Now he visits the party office on Alimuddin Street regularly. "Instead
of the mandatory Friday meetings, Basu, as both politburo and state secretariat
member, is here almost four times a week," a party executive says.
And he is increasingly playing the super-arbiter in intra-party conflicts.
In one such minor altercation between Bhattacharya and Chakravarty over
the state Government partly funding a Hrithik Roshan show-the new chief
minister felt that the Government should stay away from popular entertainment
programmes-Chakravarty had the last laugh with Basu's certificate: "On
cultural issues, Subhash is right."
Basu's abiding
presence in the state's political landscape is welcome to his bete noire,
Trinamool Congress supremo Mamata Banerjee. For her, the disappearance
of Basu would have been like the end of Moby Dick for Captain Ahab. "Bengal
is being run by two chief ministers," she gleefully says. While Trinamool
leaders have drawn up a list of Basu's "extra-constitutional privileges",
the Congress, not to be outsmarted, took its list to Governor Viren Shah.

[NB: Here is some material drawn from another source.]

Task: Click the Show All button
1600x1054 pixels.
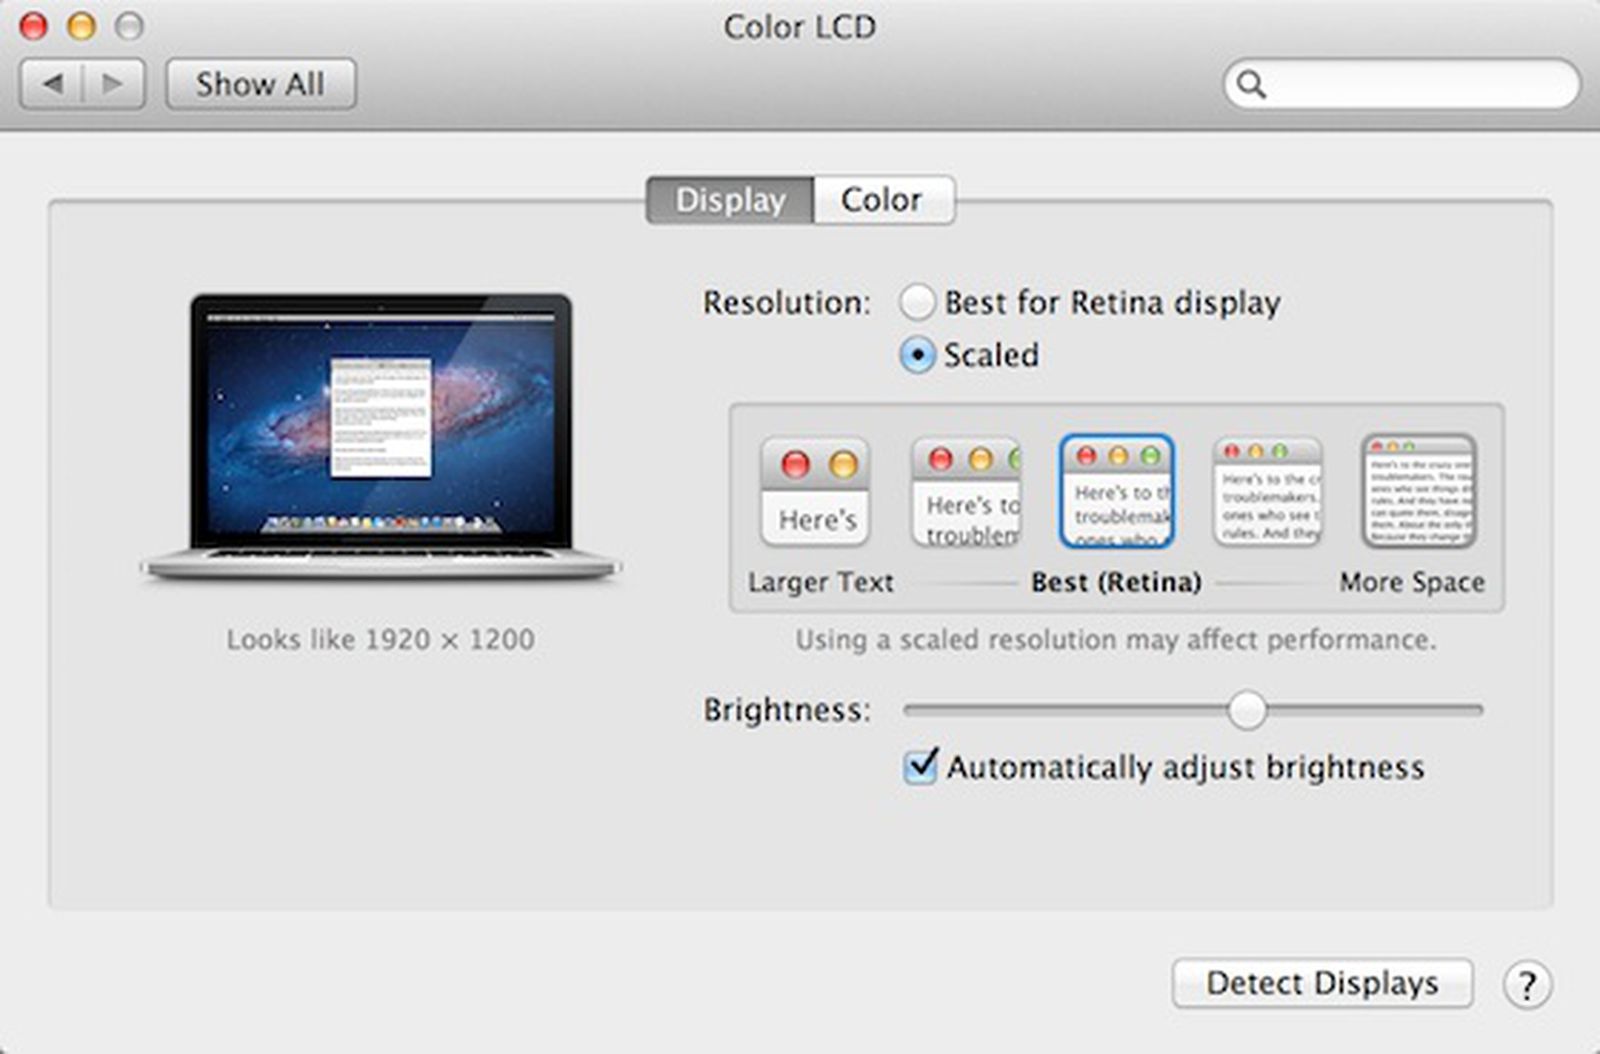Action: tap(260, 83)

This week, Congress and Trinamool MLAs will jointly hold a mock assembly
(within the Vidhan Sabha complex itself) where they will discuss, among
other things, the "unlawful" privileges extended to Basu. The
state Congress is even planning to file a public-interest petition on
the matter.
The former
chief minister may have his own motives for leveraging on his iconic stature
in the CPI(M)-perhaps he thinks that the NDA coalition at the Centre will
crumble and then he can try for prime ministership again. While that's
too speculative, Basu, by casting a long shadow on the Left Front Government,
has put his successor in a dialectical muddle. Bhattacharya is a no-nonsense
man who plays with a straight bat and is trying to restore some of the
elementary values of governance that were lost in the Basu era. These
include the cabinet system of decision-making, work culture of government
employees and a sense of responsibility in labour actions. For the first
time in many years, attendance time of the staff is being recorded at
Writers' Buildings. And issues are being discussed threadbare at cabinet
meetings.
During Basu's
tenure, the Government had been reduced to a rubber stamp. Files were
seldom sent to the Cabinet for approval. Most of the decisions were forced
on the Government by a coterie of Alimuddin Street apparatchiki. And now,
by riding high from his Salt Lake fortress and keeping alive the myth
of his being the real "power centre", Basu is undercutting a
belated but honest attempt to clear a mess of his creation.